First, I wrote a new XSL transform that outputs all NamedIndividuals specified in an ontology file. The purpose was to help with diagramming enumerations. (I made a simplifying assumption that you added individuals into a .owl file in order to create enumerated or exemplary individuals.) The location of the transform is GitHub (check out http://purl.org/NinePts/graphing).

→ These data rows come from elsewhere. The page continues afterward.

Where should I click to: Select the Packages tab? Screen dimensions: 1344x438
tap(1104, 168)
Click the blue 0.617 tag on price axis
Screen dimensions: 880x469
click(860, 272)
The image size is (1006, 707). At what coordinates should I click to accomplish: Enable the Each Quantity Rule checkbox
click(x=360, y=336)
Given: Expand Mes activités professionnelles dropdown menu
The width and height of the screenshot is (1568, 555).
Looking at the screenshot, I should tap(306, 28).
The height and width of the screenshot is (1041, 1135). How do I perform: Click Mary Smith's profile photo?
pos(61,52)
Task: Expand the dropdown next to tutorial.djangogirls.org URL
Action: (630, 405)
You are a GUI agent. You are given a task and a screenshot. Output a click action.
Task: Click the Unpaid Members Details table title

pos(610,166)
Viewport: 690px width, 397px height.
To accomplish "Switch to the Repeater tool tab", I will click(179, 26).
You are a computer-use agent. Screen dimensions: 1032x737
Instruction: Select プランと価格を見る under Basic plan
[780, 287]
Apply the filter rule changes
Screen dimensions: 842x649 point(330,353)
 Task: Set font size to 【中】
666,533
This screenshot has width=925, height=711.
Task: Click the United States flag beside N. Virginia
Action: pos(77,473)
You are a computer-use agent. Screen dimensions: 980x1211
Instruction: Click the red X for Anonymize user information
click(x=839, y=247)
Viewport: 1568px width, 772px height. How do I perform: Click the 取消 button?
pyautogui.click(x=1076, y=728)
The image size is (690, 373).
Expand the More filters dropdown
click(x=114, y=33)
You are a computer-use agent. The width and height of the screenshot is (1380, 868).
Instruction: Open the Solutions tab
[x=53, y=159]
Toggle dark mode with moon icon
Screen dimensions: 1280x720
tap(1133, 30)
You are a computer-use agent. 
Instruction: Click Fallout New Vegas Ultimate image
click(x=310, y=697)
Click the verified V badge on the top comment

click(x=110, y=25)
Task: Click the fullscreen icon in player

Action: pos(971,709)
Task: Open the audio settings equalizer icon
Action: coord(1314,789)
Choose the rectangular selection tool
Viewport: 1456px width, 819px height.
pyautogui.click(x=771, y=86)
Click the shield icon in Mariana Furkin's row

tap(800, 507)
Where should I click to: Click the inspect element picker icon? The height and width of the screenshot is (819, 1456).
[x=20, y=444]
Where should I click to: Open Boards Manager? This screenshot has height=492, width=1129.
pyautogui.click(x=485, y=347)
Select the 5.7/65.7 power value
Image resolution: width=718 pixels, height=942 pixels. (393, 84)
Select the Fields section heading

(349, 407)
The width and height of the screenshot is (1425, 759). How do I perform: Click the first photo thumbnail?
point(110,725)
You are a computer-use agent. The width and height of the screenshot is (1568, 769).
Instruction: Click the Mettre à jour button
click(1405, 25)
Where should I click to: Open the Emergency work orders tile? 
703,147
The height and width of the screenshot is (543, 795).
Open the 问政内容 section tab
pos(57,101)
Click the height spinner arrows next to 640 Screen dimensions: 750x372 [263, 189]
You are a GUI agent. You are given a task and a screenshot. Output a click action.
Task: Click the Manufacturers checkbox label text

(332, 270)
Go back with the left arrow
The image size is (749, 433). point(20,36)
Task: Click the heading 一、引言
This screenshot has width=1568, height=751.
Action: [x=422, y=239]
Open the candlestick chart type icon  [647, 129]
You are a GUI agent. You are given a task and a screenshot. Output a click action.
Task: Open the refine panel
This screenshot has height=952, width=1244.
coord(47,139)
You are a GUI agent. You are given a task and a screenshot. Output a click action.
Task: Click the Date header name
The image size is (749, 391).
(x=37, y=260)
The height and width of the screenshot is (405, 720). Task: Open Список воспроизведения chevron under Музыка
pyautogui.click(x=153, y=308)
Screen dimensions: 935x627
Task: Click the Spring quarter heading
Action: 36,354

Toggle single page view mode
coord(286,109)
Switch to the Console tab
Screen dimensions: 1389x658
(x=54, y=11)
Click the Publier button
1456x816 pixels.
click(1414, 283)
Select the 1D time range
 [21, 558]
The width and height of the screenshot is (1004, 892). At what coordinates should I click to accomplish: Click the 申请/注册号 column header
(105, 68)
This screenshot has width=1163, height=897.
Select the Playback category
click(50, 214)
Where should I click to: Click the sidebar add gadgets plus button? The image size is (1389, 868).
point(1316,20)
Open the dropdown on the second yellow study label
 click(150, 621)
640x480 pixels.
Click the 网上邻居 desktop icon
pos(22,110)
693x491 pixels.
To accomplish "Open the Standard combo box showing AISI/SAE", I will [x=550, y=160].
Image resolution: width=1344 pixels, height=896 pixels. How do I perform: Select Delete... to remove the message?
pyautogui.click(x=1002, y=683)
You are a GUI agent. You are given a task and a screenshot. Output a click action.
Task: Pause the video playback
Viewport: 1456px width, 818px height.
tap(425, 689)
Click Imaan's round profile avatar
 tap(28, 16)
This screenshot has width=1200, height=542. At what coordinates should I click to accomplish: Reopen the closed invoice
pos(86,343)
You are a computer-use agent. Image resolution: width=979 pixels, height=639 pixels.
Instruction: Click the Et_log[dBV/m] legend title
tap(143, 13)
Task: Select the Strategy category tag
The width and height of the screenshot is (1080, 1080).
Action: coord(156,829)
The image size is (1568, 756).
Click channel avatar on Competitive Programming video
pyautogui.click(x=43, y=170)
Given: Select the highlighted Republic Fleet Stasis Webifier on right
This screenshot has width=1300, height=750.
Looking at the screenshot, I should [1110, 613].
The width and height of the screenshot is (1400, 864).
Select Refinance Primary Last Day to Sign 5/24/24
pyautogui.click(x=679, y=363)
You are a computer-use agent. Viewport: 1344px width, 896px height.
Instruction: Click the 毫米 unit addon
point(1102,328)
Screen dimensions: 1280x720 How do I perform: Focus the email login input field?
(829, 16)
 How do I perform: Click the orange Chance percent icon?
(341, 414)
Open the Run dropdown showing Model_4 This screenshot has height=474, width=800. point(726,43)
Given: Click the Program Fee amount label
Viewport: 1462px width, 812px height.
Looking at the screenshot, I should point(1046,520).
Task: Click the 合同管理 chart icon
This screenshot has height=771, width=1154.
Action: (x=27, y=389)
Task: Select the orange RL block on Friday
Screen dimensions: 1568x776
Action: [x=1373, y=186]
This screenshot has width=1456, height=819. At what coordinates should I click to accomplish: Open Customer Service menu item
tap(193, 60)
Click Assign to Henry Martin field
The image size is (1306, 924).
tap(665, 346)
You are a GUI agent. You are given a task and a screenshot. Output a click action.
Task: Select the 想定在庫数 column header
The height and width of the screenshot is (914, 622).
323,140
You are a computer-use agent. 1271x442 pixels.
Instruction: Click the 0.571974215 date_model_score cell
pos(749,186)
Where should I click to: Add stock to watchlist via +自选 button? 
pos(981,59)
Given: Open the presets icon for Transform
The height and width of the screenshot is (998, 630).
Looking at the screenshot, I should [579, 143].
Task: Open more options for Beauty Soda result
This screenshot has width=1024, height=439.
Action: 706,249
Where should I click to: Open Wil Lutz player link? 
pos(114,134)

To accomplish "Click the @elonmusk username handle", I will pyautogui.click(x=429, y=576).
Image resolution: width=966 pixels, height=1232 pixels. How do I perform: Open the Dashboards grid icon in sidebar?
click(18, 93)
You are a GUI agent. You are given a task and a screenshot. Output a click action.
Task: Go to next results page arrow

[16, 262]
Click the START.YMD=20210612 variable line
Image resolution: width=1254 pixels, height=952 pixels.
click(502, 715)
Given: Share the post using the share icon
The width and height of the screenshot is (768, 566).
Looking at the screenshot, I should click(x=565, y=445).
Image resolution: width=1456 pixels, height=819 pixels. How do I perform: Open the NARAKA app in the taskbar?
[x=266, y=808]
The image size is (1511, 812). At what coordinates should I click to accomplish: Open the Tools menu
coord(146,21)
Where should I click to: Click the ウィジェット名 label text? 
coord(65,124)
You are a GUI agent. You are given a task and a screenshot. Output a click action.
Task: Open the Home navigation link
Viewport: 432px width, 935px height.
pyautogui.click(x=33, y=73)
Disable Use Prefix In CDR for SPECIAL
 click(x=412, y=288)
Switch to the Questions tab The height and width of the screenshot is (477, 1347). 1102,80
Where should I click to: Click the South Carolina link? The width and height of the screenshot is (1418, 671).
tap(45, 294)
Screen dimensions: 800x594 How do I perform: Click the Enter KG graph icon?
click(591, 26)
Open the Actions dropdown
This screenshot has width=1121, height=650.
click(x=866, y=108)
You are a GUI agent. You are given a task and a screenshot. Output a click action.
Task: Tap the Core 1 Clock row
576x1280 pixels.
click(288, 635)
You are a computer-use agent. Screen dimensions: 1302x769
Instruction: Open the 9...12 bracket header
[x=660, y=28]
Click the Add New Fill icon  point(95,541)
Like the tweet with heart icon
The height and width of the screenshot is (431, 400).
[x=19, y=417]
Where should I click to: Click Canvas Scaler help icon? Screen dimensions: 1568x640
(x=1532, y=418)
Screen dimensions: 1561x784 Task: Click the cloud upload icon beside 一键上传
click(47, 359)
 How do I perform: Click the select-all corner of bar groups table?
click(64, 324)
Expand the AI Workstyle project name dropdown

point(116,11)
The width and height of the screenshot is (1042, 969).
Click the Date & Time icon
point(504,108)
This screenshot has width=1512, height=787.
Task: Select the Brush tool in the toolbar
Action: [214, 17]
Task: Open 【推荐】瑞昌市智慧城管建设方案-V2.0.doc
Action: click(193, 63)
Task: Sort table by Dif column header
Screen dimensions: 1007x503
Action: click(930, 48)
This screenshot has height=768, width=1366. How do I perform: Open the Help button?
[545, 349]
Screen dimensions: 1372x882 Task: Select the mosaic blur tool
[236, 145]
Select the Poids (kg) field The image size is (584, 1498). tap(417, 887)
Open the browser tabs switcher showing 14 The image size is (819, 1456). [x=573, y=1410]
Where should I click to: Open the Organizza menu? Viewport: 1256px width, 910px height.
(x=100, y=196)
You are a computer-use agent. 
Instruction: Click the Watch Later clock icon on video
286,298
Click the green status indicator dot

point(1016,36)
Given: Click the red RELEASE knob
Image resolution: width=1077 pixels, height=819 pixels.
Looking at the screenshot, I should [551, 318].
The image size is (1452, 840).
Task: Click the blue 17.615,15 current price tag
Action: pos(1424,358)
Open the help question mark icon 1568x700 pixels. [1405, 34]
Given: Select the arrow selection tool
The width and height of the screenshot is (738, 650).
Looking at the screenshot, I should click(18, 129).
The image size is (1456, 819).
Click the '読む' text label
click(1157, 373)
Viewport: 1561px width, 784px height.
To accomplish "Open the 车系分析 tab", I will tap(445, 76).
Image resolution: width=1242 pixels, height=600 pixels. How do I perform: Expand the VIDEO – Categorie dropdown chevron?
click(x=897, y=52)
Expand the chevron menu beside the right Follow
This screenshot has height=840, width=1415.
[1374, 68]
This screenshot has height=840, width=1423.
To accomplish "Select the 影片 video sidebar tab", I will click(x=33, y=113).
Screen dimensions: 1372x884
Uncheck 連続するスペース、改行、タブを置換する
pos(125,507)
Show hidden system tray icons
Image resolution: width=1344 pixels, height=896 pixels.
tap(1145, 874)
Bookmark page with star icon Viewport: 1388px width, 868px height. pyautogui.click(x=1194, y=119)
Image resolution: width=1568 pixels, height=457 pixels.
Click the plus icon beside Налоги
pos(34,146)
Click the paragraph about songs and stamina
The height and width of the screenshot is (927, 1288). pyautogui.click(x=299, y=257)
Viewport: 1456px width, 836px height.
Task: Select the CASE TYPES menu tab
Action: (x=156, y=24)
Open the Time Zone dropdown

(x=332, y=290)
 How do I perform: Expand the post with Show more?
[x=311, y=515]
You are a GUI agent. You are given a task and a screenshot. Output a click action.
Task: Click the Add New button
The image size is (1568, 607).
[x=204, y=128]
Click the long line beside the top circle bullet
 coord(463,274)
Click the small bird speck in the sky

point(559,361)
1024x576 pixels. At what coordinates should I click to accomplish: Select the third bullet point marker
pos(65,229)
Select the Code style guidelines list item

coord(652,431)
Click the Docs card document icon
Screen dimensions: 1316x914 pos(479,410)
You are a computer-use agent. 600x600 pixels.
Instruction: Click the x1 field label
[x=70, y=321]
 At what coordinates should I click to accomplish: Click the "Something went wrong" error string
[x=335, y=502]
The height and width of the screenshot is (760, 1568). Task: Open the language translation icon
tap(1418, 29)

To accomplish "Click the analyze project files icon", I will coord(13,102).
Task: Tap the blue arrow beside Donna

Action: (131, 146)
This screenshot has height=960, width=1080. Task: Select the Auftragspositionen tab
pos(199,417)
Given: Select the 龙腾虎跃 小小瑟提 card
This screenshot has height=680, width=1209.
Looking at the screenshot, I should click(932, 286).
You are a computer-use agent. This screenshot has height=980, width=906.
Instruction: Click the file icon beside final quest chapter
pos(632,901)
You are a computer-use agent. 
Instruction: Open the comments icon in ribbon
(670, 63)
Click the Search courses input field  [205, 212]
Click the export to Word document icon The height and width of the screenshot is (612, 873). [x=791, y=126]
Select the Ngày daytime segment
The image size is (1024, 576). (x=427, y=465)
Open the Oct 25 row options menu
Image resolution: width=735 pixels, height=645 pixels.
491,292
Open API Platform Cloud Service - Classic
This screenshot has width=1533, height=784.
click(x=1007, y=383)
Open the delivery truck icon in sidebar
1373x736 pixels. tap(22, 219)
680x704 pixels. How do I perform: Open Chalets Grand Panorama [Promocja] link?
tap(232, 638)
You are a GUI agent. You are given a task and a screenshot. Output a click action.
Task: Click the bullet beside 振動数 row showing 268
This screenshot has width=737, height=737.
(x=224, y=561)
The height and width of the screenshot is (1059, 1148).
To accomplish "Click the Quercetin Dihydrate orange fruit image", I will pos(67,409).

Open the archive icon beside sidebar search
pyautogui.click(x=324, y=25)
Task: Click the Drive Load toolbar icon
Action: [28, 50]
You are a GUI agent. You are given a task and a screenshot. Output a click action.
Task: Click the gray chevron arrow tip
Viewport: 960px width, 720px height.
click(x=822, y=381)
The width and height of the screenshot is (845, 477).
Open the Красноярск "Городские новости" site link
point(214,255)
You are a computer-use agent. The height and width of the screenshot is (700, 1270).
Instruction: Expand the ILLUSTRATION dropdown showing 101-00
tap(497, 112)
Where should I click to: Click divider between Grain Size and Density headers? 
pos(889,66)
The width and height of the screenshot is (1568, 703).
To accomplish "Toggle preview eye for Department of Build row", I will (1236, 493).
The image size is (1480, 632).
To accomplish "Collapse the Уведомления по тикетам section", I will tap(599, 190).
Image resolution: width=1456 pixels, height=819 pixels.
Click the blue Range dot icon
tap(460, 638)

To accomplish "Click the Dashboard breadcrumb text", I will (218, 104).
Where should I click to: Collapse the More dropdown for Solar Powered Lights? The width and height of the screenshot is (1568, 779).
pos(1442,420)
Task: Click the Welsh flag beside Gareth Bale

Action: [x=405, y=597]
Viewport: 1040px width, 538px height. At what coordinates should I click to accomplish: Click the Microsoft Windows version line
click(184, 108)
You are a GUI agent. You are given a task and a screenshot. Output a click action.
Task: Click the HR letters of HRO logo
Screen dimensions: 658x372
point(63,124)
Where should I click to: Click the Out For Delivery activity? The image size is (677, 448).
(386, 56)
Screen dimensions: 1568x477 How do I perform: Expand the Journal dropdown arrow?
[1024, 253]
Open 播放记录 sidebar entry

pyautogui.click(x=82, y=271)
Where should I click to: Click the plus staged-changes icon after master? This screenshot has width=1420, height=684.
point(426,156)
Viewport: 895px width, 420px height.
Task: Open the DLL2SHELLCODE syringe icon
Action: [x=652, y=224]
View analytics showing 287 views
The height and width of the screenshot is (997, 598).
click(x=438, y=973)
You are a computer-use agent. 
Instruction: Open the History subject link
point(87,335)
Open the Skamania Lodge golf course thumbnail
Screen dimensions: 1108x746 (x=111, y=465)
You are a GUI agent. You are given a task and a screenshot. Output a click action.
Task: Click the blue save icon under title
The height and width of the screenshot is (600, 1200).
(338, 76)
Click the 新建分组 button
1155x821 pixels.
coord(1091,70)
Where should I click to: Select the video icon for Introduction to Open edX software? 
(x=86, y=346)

And, details on how to use the transform (for example, with the graphical editor, yED) is described in my post, Diagramming an RDF/XML ontology.
If you don't want some individuals included, feel free to refine the transform, or just delete individuals after an initial layout with yEd.
Second, here are some more writing tips, that build on the post, Words and writing .... Most of these I learned in high school (a very long time ago), as editor of the school paper. (And, yes, I still use them today.)
- My teacher taught us to vary the first letter of each paragraph, and start the paragraphs with interesting words (e.g., not "the", "this", "a", ...). Her point was that people got an impression of the article from glancing at the page, and the first words of the paragraphs made the most impression. If the words were boring, then the article was boring. I don't know if this is true, but it seems like a reasonable thing. Another good practice is to make sure your paragraphs are relatively short, so as not to seem overwhelming. (I try to keep my paragraphs under 5-6 sentences.) Also, each paragraph should have a clear focus and stick to it. It is difficult to read when the main subject of a paragraph wanders.
- Lastly, use a good opening sentence for each paragraph. It should establish the contents of the paragraph - setting it up for more details to come in the following sentences.